Split string at nth occurrence of a given character

Question

Is there a Python-way to split a string after the nth occurrence of a given delimiter?

Given a string:

'20_231_myString_234'

It should be split into (with the delimiter being '_', after its second occurrence):

['20_231', 'myString_234']

Or is the only way to accomplish this to count, split and join?
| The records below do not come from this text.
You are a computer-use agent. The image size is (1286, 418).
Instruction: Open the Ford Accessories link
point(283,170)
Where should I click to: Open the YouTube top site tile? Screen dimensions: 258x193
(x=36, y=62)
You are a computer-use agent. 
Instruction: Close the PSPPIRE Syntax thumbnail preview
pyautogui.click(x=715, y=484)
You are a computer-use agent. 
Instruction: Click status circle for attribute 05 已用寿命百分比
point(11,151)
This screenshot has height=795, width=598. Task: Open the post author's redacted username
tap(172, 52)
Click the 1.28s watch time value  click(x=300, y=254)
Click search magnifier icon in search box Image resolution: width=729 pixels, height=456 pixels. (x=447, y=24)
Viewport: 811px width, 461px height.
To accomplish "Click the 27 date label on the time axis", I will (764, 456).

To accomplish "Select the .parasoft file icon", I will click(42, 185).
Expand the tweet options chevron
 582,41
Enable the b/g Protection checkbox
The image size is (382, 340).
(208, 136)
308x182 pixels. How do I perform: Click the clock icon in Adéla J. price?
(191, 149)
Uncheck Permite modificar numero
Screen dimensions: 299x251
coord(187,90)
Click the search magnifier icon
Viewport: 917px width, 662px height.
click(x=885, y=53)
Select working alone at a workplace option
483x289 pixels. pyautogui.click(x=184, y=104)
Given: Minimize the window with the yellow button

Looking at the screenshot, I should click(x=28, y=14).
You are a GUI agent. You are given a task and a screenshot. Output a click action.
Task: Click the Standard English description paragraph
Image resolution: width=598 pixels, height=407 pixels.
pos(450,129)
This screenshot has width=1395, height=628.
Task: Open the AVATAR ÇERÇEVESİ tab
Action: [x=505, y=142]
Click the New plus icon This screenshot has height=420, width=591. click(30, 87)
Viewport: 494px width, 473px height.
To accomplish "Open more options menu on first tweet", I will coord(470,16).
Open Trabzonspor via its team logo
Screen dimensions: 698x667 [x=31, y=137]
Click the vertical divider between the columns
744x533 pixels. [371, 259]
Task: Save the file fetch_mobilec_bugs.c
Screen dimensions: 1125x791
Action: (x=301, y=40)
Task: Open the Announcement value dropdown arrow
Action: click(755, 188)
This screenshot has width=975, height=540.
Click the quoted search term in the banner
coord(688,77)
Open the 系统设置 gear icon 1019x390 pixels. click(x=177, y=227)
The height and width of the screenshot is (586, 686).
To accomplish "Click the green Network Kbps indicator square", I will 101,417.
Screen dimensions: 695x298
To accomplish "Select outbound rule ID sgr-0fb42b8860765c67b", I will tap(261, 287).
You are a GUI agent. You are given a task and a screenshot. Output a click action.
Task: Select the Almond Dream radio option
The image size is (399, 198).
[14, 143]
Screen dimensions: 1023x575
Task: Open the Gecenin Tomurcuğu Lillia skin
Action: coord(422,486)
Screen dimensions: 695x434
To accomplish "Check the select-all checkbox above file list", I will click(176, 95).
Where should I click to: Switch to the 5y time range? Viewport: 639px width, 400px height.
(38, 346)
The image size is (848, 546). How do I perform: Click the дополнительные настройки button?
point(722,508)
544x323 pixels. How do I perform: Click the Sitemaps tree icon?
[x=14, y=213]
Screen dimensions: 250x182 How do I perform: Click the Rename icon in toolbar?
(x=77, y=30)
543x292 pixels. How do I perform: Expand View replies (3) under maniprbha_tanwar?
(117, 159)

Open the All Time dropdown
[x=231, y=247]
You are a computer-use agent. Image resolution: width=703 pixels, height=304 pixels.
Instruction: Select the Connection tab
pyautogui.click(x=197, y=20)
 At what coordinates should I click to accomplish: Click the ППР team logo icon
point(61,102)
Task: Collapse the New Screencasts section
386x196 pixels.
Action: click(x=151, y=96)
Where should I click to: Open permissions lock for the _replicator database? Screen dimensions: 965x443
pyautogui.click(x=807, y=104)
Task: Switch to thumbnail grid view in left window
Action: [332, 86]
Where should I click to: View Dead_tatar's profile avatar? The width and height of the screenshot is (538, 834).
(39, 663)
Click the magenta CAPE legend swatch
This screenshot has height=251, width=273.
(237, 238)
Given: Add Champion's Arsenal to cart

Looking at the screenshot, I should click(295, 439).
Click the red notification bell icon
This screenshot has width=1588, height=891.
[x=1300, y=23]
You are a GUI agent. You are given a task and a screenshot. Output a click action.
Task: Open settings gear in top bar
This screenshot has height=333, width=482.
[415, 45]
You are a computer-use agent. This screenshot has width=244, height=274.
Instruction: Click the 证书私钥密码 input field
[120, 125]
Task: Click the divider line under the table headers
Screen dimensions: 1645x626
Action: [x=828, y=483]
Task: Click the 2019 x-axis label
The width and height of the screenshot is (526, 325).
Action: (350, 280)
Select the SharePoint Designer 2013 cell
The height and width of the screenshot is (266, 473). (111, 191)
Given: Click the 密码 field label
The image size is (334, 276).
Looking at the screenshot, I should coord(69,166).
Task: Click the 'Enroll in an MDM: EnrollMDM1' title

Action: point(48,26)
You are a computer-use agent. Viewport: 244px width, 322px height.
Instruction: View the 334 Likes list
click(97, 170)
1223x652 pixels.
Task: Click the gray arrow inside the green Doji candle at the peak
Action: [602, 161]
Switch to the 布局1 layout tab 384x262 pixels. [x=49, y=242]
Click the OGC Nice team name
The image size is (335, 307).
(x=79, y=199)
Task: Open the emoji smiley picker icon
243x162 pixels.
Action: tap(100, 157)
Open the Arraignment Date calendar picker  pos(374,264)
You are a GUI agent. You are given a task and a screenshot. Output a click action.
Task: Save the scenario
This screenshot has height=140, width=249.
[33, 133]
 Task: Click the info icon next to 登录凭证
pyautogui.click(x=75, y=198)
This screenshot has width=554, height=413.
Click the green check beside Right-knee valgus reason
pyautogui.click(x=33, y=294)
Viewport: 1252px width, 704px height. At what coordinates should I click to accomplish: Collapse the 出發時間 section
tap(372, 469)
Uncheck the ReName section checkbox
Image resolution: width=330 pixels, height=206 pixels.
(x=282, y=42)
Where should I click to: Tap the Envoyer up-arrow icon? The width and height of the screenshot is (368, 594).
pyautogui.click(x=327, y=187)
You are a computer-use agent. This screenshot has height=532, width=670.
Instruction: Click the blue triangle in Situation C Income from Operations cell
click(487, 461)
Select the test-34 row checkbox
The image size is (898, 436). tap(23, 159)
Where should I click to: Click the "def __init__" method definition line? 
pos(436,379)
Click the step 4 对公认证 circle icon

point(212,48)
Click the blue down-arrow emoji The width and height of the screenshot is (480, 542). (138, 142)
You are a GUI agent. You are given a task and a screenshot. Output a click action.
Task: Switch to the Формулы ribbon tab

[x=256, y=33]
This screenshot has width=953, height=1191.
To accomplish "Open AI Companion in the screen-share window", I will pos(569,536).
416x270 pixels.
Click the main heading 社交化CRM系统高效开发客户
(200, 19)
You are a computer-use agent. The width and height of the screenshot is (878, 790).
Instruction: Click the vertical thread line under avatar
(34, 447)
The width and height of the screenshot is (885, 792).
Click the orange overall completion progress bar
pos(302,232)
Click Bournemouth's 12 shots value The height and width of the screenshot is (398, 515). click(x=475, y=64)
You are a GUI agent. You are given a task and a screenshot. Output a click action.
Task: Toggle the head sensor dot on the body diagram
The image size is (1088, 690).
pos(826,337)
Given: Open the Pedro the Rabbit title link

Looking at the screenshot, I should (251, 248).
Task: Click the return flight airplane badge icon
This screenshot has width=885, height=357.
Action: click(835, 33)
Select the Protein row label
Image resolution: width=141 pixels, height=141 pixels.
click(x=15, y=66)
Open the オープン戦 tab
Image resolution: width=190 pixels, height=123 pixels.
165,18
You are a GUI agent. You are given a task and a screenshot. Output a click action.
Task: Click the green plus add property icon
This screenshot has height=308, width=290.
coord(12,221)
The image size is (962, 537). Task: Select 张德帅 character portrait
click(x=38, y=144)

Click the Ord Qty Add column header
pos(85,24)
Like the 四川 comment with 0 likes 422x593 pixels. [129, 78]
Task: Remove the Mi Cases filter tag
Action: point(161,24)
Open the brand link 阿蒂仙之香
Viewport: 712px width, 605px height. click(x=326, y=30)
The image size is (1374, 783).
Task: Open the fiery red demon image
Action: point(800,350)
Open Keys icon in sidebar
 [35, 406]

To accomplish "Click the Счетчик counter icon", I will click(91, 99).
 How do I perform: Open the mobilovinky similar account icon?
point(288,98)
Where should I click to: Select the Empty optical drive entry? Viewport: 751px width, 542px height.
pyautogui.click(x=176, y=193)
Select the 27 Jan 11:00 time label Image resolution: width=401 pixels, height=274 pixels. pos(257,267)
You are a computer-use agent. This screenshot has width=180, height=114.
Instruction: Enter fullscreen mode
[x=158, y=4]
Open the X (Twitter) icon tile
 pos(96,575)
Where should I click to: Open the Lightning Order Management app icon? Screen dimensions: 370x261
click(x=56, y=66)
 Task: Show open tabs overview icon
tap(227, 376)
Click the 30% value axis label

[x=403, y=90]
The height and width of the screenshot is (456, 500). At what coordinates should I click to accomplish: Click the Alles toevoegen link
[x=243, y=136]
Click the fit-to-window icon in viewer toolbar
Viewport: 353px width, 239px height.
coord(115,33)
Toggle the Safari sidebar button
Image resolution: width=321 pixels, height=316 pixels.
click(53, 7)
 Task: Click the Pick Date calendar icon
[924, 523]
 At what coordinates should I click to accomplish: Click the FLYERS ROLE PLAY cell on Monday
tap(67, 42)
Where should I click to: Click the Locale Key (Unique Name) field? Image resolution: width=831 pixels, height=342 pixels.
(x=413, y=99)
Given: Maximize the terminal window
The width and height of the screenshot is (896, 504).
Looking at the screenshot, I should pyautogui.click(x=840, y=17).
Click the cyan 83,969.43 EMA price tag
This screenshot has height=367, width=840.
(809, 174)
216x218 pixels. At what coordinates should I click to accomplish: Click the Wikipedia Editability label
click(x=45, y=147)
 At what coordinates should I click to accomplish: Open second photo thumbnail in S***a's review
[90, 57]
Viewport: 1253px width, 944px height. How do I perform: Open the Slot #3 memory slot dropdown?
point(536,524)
So do you mean you want to split a string at, say, the second underscore in the string from the beginning? — Jude Osborn, Jun 12 '13 at 07:40

jamylak · Accepted Answer · 2015-11-19T23:06:18.547

77

>>> n = 2
>>> groups = text.split('_')
>>> '_'.join(groups[:n]), '_'.join(groups[n:])
('20_231', 'myString_234')

Seems like this is the most readable way, the alternative is regex)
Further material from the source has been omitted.